Background: Research in modern biomedicine and social science requires sample sizes so large that they can often only be achieved through a pooled co-analysis of data from several studies. But the pooling of information from individuals in a central database that may be queried by researchers raises important ethico-legal questions and can be controversial. In the UK this has been highlighted by recent debate and controversy relating to the UK’s proposed ‘care.data’ initiative, and these issues reflect important societal and professional concerns about privacy, confidentiality and intellectual property. DataSHIELD provides a novel technological solution that can circumvent some of the most basic challenges in facilitating the access of researchers and other healthcare professionals to individual-level data. Methods: Commands are sent from a central analysis computer (AC) to several data computers (DCs) storing the data to be co-analysed. The data sets are analysed simultaneously but in parallel. The separate parallelized analyses are linked by non-disclosive summary statistics and commands transmitted back and forth between the DCs and the AC. This paper describes the technical implementation of DataSHIELD using a modified R statistical environment linked to an Opal database deployed behind the computer firewall of each DC. Analysis is controlled through a standard R environment at the AC. Results: Based on this Opal/R implementation, DataSHIELD is currently used by the Healthy Obese Project and the Environmental Core Project (BioSHaRE-EU) for the federated analysis of 10 data sets across eight European countries, and this illustrates the opportunities and challenges presented by the DataSHIELD approach.

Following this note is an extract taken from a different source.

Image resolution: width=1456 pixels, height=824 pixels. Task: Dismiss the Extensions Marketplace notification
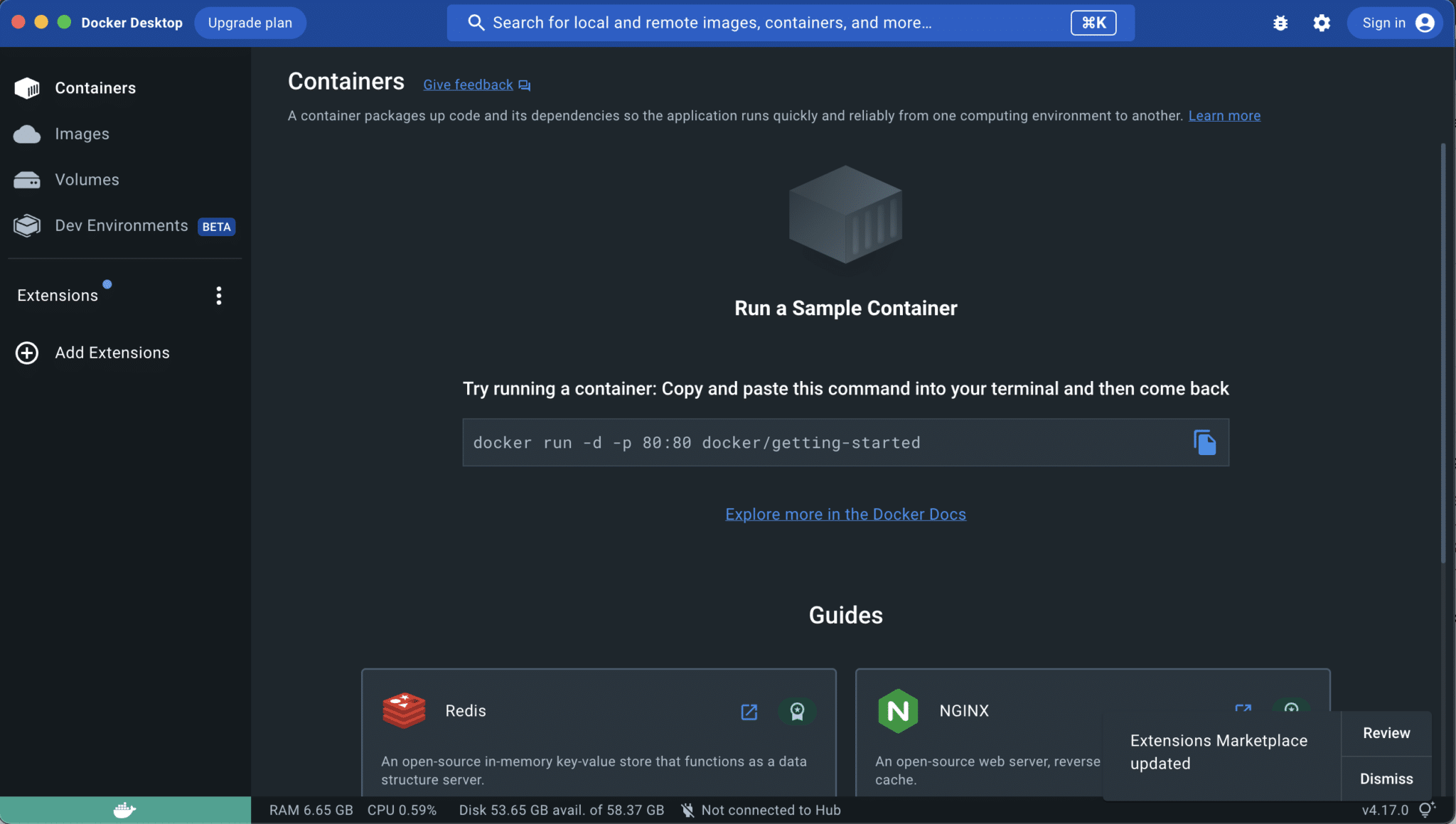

Conclusions: DataSHIELD facilitates important research in settings where: (i) a co-analysis of individual-level data from several studies is scientifically necessary but governance restrictions prohibit the release or sharing of some of the required data, and/or render data access unacceptably slow; (ii) a research group (e.g. in a developing nation) is particularly vulnerable to loss of intellectual property—the researchers want to fully share the information held in their data with national and international collaborators, but do not wish to hand over the physical data themselves; and (iii) a data set is to be included in an individual-level co-analysis but the physical size of the data precludes direct transfer to a new site for analysis.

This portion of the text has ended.